Stored records>
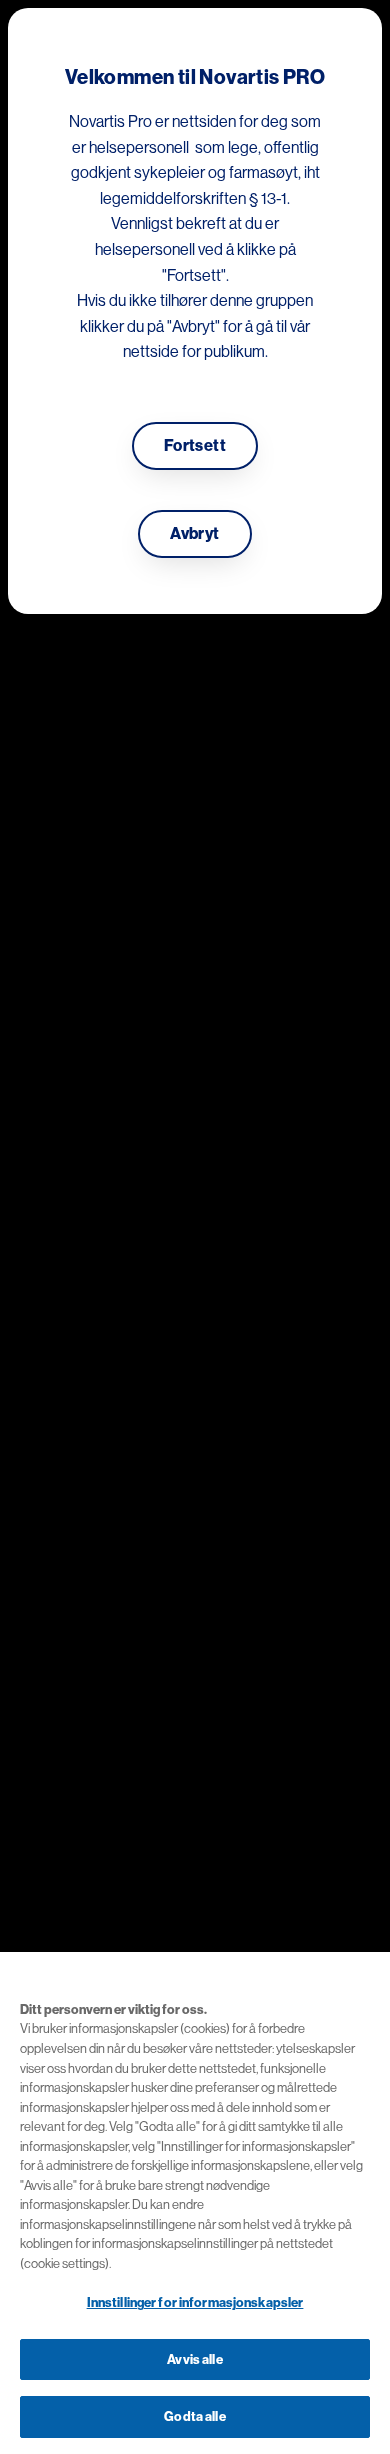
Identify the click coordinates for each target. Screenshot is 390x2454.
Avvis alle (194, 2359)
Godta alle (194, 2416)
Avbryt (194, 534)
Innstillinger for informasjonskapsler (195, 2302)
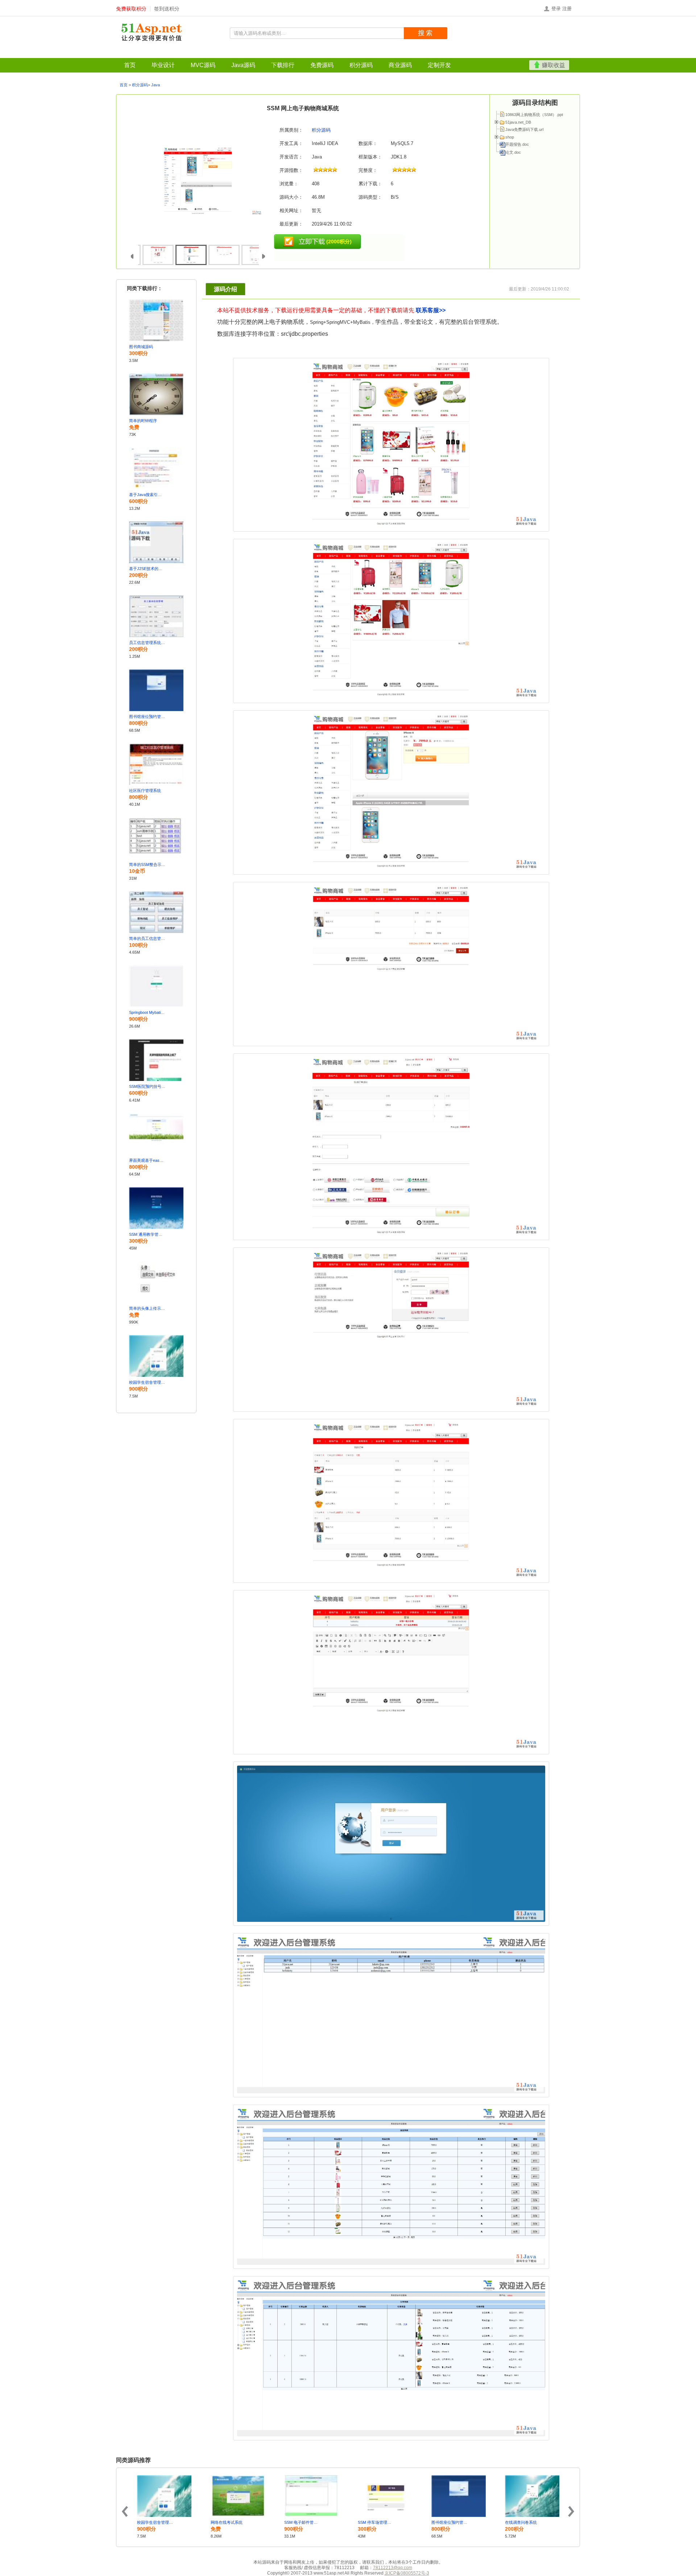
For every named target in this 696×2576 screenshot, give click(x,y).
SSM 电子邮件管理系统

Assignment> Restate each entry word for word, leaving out any pictures.

Exercise result>
Identify the click coordinates for each target. Screenshot is 390x2454.
Avvis alle (194, 2359)
Godta alle (194, 2416)
Avbryt (194, 534)
Innstillinger for informasjonskapsler (195, 2302)
For every named target in this 696×2576 screenshot, give click(x,y).
SSM 电子邮件管理系统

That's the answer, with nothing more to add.